B.C. taxpayers, it seems, need to be told the economy is strong and the Clark government isn’t afraid to be the one to tell them.

This week, New Democratic Party leader Adrian Dix promised that, if elected, he’ll give the auditor general the power to kill partisan government advertising.

Such ads are something that politicians always yell about when they’re in opposition, but discover are really useful when they’re in power. After Dix’s announcement, Victoria Times-Colonist columnist Les Leyne dug out a story of mine that ran in the Vancouver Sun in February, 1998.

The NDP was in government then, and Dix was chief of staff to then-premier Glen Clark. That Clark government was running a $2 million campaign with the slogan “Jobs for B.C. It’s working” As Leyne writes:

There were the same problems as today:

• Employment numbers dropped during the campaign, which negated the entire thrust.

• The Opposition Liberals condemned them as a misleading waste of tax dollars.

• The auditor general of the day — George Morfitt — was complaining that there were no rules to keep propaganda out of government advertising.

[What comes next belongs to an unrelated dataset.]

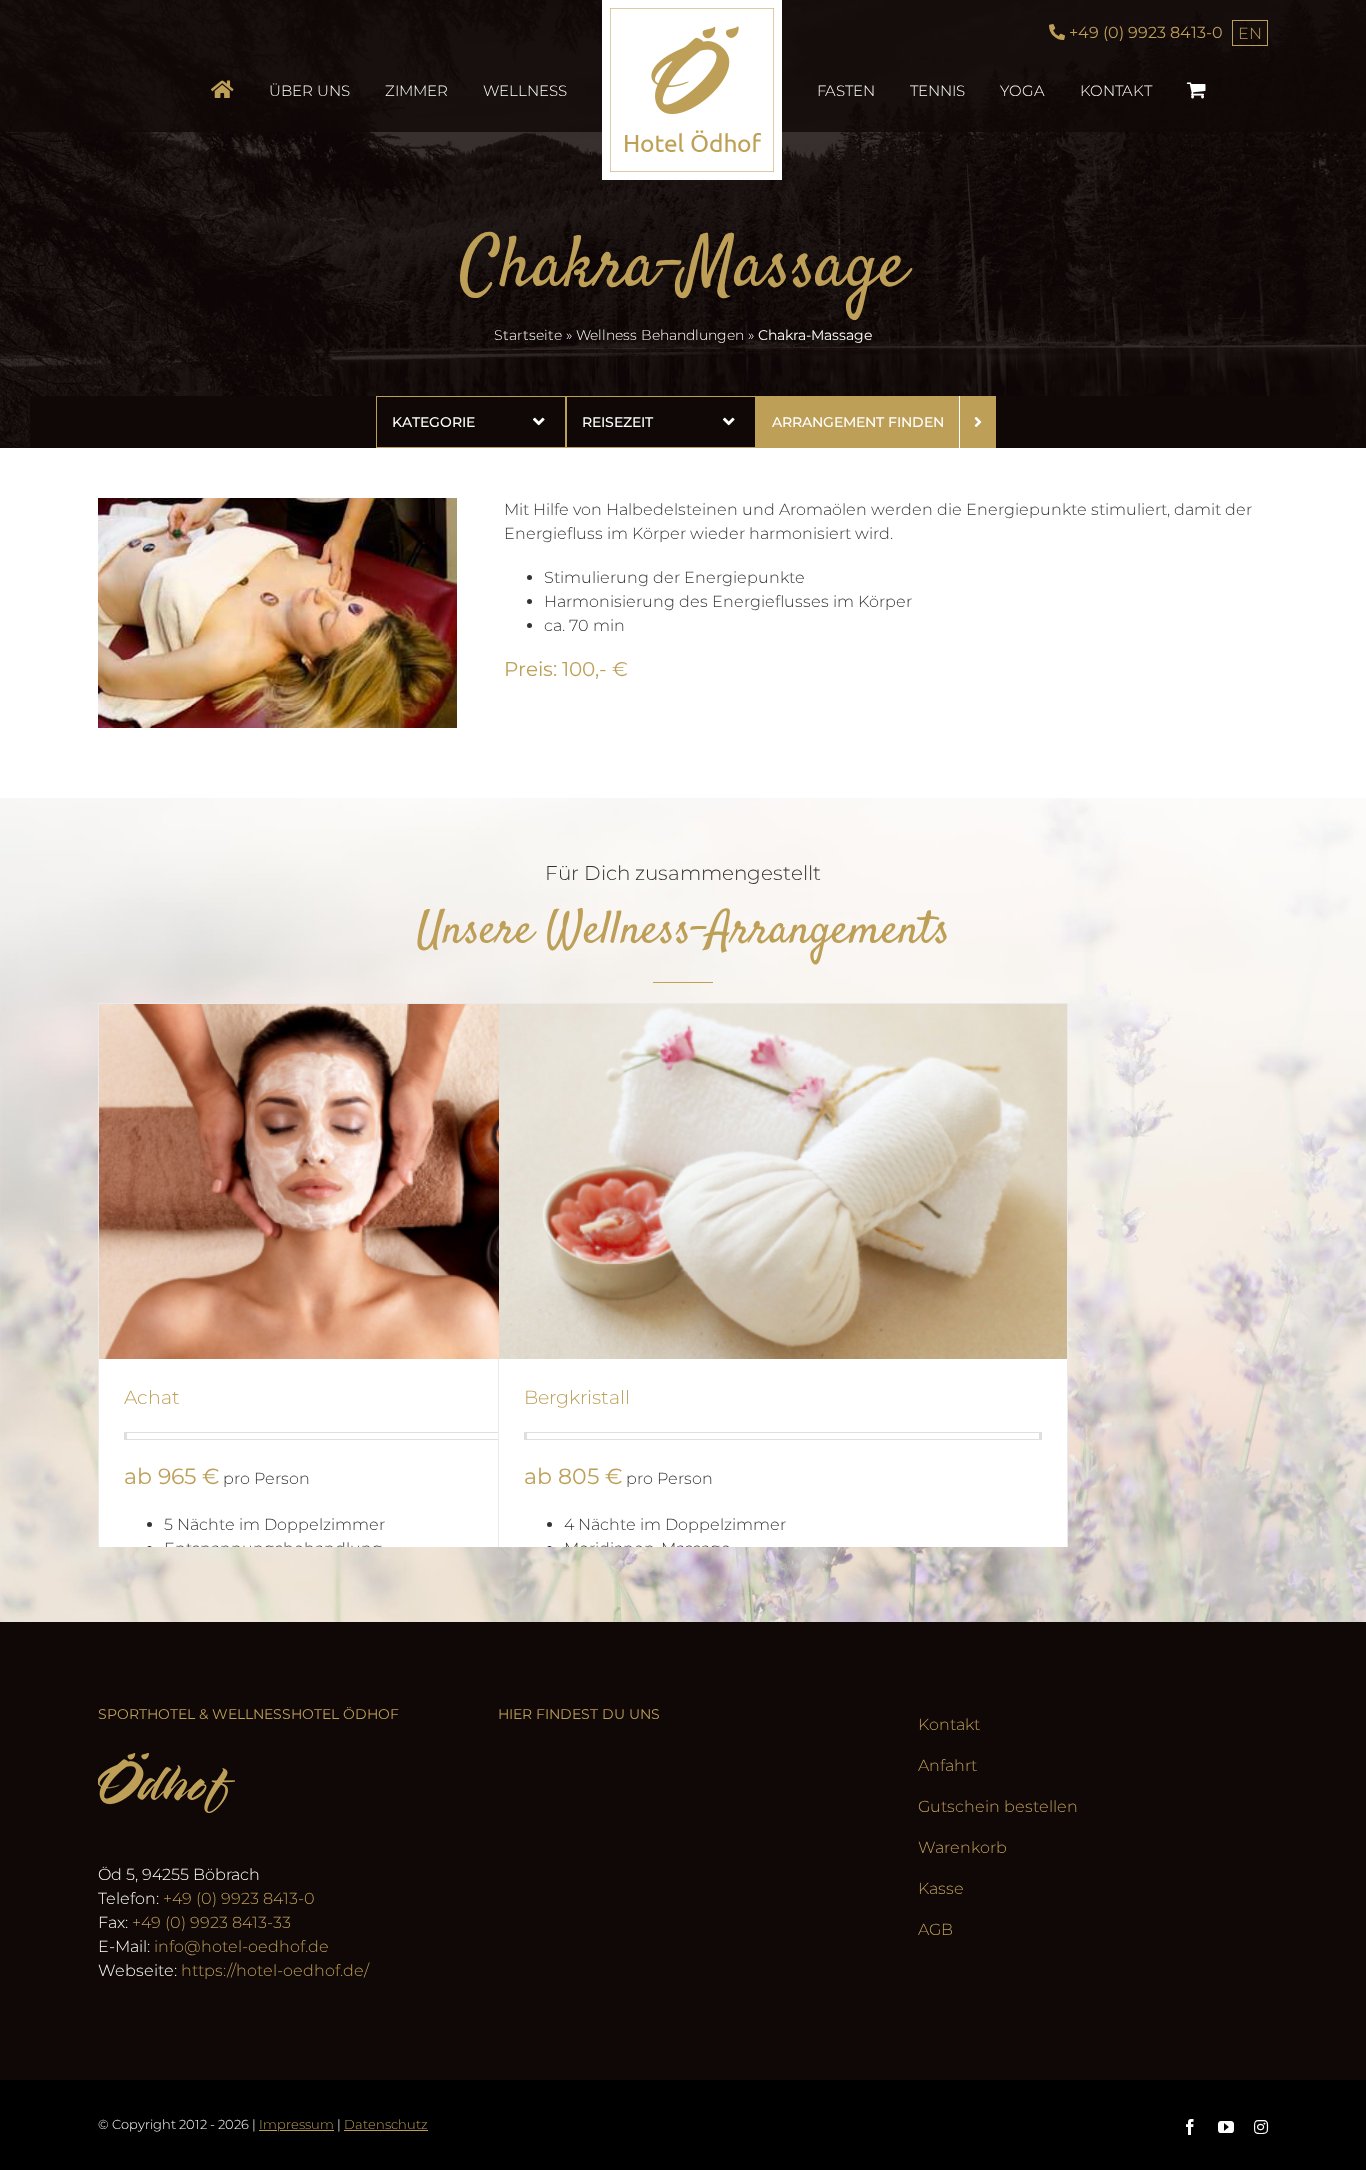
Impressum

He had earlier urged a ban on partisan information in public government communications. The premier’s communications director, Geoff Meggs — now a Vancouver councillor — offered a hollow argument that the government had an obligation to report on its initiatives. Particularly if they were good news ones.

As Leyne says, “Amazing to think 17 years after the auditor general flagged it, we’re still waiting for common sense to break out on this front.”